Writing to GMT files
--------------------

.. highlight:: r

::

	write.gmt <- function(lst, fname)

	@param lst the nested list to write. See \code{details}.
	@param fname the desired file name
	
	@details \code{lst} needs to be a nested list where each 
	  sub-list is itself a list with the following fields:
	  - \code{head}: the name of the data
	  - \code{desc}: description of the corresponding data
	  - \code{len}: the number of data items
	  - \code{entry}: a vector of the data items
	
	@examples 
	\dontrun{
	write.gmt(gene_set, "gene_set.gmt")
	}
	
	@family CMap parsing functions
	@seealso \link{http://clue.io/help} for details on the GMT file format

Writing a ``data.frame`` to a tsv file
--------------------------------------

.. highlight:: r

::

	write.tbl <- function(tbl, ofile, ...)

▸ **Exercise**
Carry the R documentation on writing files forward from the point where it stops. The lines that come next are from a separate source and are unrelated to the R documentation on writing files.

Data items

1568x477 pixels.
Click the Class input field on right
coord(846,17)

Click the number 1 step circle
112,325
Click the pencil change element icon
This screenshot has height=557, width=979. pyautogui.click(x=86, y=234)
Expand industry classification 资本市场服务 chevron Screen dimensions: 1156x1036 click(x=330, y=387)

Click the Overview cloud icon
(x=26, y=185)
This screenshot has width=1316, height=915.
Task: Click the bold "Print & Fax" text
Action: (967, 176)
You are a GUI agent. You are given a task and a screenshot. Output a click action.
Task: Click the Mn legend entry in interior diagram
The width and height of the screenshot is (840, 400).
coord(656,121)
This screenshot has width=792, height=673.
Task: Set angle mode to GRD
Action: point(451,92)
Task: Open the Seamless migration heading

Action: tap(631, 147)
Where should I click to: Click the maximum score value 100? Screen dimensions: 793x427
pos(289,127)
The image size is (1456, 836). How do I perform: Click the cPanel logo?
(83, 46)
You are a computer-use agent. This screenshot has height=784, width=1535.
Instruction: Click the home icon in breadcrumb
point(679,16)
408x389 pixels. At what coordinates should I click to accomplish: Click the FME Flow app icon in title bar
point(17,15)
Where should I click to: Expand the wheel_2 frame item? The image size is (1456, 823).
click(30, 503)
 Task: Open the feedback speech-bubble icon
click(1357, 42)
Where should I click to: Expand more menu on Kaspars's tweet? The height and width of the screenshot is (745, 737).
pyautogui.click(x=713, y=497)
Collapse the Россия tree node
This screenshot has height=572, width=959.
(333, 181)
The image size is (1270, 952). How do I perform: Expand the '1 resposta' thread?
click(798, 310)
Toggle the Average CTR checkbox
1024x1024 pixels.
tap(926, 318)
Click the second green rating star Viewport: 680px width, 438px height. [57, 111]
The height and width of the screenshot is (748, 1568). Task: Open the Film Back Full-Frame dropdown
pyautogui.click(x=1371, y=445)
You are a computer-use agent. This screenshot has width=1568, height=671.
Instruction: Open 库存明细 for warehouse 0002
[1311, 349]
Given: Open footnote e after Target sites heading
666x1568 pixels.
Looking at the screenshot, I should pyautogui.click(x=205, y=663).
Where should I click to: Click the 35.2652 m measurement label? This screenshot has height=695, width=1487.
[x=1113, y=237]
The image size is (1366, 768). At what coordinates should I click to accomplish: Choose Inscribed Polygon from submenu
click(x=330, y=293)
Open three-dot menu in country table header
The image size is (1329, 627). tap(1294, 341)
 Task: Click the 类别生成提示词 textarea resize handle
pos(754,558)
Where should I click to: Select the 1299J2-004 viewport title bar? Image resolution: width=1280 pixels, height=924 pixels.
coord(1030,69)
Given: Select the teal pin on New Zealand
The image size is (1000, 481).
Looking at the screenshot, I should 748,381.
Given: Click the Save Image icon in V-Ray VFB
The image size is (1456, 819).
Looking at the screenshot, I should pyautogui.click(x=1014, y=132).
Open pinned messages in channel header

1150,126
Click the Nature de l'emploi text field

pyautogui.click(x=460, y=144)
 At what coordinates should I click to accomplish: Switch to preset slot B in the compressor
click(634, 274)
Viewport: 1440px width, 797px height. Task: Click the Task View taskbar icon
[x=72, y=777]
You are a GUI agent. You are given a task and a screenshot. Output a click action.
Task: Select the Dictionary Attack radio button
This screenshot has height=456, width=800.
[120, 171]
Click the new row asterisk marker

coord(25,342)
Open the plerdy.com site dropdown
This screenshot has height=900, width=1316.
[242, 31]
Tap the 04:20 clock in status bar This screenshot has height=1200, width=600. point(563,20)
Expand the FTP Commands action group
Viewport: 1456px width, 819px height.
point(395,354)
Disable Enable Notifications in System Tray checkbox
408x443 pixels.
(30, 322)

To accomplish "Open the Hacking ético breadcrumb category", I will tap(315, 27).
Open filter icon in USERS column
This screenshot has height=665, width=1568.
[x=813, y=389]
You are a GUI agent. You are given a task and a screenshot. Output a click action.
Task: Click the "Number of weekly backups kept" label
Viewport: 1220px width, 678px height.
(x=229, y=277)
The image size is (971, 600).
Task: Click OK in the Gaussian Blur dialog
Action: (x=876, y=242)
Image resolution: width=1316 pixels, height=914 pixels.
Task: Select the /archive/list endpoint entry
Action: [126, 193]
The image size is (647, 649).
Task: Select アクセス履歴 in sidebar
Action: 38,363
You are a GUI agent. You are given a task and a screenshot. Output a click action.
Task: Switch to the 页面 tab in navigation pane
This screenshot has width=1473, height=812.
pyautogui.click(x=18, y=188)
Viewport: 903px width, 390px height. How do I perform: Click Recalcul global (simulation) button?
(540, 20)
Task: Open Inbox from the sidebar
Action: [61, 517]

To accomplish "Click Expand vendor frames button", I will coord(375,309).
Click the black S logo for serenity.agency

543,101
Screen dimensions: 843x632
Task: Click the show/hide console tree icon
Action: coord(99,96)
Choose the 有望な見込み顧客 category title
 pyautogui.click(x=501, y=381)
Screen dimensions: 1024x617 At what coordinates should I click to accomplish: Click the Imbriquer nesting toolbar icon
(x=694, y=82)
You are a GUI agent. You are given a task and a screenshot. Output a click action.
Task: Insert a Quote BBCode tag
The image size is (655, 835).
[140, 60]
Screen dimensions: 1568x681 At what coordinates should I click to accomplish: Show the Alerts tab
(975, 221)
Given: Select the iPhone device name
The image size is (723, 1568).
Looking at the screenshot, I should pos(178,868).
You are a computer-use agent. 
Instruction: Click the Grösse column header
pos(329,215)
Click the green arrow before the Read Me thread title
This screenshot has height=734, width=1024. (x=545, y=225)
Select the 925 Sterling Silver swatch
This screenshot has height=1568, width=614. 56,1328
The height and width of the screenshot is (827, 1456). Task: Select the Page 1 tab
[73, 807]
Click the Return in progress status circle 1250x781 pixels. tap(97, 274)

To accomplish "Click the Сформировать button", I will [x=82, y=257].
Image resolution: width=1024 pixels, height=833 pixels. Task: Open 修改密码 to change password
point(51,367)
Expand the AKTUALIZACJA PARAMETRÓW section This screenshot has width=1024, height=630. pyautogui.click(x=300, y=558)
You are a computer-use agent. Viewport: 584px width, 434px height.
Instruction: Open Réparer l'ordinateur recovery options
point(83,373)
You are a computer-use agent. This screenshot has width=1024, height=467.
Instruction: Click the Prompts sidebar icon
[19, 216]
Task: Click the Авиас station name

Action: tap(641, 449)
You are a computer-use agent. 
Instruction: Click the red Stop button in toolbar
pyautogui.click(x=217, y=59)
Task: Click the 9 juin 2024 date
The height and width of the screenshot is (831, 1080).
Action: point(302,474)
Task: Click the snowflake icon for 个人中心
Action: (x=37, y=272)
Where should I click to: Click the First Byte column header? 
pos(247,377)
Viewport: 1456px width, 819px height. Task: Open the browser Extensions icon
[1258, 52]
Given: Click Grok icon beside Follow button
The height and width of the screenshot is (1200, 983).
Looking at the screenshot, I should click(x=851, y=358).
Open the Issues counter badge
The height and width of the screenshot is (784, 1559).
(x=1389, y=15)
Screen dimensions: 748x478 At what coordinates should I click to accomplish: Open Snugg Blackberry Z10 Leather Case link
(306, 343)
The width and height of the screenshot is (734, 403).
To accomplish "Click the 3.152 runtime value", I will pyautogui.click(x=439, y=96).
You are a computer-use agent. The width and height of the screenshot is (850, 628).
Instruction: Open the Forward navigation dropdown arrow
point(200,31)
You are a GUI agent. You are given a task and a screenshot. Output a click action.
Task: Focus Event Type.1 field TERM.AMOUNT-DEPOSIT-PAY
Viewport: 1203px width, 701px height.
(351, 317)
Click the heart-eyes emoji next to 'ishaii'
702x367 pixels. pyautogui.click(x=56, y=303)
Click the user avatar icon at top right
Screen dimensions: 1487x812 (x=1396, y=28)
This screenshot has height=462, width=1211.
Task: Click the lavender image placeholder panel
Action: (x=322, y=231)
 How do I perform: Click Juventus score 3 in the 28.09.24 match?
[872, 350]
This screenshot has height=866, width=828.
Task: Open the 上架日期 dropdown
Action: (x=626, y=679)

▸ **Task result**
	@param tbl the \code{data.frame} to be written
	@param ofile the desired file name
	@param ... additional arguments passed on to \code{write.table}
	
	@details This method simply calls \code{write.table} with some
	  preset arguments that generate a unquoted, tab-delimited file
	  without row names.
	
	@examples 
	\dontrun{
	write.tbl(cdesc_char, "col_meta.txt")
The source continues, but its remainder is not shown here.